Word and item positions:
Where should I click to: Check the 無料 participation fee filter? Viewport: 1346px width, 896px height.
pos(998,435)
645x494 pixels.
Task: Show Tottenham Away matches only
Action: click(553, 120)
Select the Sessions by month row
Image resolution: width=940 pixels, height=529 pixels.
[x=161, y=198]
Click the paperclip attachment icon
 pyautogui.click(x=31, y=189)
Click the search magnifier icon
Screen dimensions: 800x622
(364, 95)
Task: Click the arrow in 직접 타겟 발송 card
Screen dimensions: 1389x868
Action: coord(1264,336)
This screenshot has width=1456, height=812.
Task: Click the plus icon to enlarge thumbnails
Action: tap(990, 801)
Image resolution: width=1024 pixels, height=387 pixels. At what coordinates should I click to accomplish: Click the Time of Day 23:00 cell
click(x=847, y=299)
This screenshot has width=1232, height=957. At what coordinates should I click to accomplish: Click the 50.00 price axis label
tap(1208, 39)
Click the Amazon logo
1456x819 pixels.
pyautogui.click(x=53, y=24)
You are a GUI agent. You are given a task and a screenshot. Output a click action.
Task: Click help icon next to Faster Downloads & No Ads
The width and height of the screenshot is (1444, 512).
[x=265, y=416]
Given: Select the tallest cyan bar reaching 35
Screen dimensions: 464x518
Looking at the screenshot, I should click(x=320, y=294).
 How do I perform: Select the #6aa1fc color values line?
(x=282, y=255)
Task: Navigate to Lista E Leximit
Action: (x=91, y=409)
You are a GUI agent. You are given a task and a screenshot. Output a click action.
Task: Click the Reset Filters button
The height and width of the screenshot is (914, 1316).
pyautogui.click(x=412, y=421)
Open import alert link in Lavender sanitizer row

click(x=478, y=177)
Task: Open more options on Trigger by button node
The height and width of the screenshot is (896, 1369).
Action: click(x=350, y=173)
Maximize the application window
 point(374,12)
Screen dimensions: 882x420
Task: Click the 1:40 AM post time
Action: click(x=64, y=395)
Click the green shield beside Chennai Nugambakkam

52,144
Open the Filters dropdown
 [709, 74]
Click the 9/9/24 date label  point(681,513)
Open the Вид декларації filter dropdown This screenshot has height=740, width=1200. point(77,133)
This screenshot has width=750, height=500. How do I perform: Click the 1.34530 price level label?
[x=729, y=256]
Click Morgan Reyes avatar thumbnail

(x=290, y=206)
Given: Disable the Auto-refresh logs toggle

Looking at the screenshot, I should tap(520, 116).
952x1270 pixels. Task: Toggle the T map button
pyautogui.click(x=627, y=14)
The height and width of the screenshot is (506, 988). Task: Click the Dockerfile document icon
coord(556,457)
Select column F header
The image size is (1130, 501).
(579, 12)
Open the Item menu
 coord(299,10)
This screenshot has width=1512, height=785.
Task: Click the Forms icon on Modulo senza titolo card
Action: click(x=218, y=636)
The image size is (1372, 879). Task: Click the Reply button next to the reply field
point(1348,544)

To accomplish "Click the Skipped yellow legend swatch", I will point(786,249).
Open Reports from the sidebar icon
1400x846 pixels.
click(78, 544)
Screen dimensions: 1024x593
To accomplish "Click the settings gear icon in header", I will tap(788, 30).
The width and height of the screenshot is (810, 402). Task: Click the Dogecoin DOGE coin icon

● **WRITTEN EXERCISE**: Transcribe every item above word for word, keeping each line as it stands.

● **EXERCISE RESPONSE**:
Where should I click to: Check the 無料 participation fee filter? Viewport: 1346px width, 896px height.
pos(998,435)
645x494 pixels.
Task: Show Tottenham Away matches only
Action: click(553, 120)
Select the Sessions by month row
Image resolution: width=940 pixels, height=529 pixels.
[x=161, y=198]
Click the paperclip attachment icon
 pyautogui.click(x=31, y=189)
Click the search magnifier icon
Screen dimensions: 800x622
(364, 95)
Task: Click the arrow in 직접 타겟 발송 card
Screen dimensions: 1389x868
Action: coord(1264,336)
This screenshot has width=1456, height=812.
Task: Click the plus icon to enlarge thumbnails
Action: tap(990, 801)
Image resolution: width=1024 pixels, height=387 pixels. At what coordinates should I click to accomplish: Click the Time of Day 23:00 cell
click(x=847, y=299)
This screenshot has width=1232, height=957. At what coordinates should I click to accomplish: Click the 50.00 price axis label
tap(1208, 39)
Click the Amazon logo
1456x819 pixels.
pyautogui.click(x=53, y=24)
You are a GUI agent. You are given a task and a screenshot. Output a click action.
Task: Click help icon next to Faster Downloads & No Ads
The width and height of the screenshot is (1444, 512).
[x=265, y=416]
Given: Select the tallest cyan bar reaching 35
Screen dimensions: 464x518
Looking at the screenshot, I should click(x=320, y=294).
 How do I perform: Select the #6aa1fc color values line?
(x=282, y=255)
Task: Navigate to Lista E Leximit
Action: (x=91, y=409)
You are a GUI agent. You are given a task and a screenshot. Output a click action.
Task: Click the Reset Filters button
The height and width of the screenshot is (914, 1316).
pyautogui.click(x=412, y=421)
Open import alert link in Lavender sanitizer row

click(x=478, y=177)
Task: Open more options on Trigger by button node
The height and width of the screenshot is (896, 1369).
Action: click(x=350, y=173)
Maximize the application window
 point(374,12)
Screen dimensions: 882x420
Task: Click the 1:40 AM post time
Action: click(x=64, y=395)
Click the green shield beside Chennai Nugambakkam

52,144
Open the Filters dropdown
 [709, 74]
Click the 9/9/24 date label  point(681,513)
Open the Вид декларації filter dropdown This screenshot has height=740, width=1200. point(77,133)
This screenshot has width=750, height=500. How do I perform: Click the 1.34530 price level label?
[x=729, y=256]
Click Morgan Reyes avatar thumbnail

(x=290, y=206)
Given: Disable the Auto-refresh logs toggle

Looking at the screenshot, I should tap(520, 116).
952x1270 pixels. Task: Toggle the T map button
pyautogui.click(x=627, y=14)
The height and width of the screenshot is (506, 988). Task: Click the Dockerfile document icon
coord(556,457)
Select column F header
The image size is (1130, 501).
(579, 12)
Open the Item menu
 coord(299,10)
This screenshot has width=1512, height=785.
Task: Click the Forms icon on Modulo senza titolo card
Action: click(x=218, y=636)
The image size is (1372, 879). Task: Click the Reply button next to the reply field
point(1348,544)

To accomplish "Click the Skipped yellow legend swatch", I will point(786,249).
Open Reports from the sidebar icon
1400x846 pixels.
click(78, 544)
Screen dimensions: 1024x593
To accomplish "Click the settings gear icon in header", I will tap(788, 30).
The width and height of the screenshot is (810, 402). Task: Click the Dogecoin DOGE coin icon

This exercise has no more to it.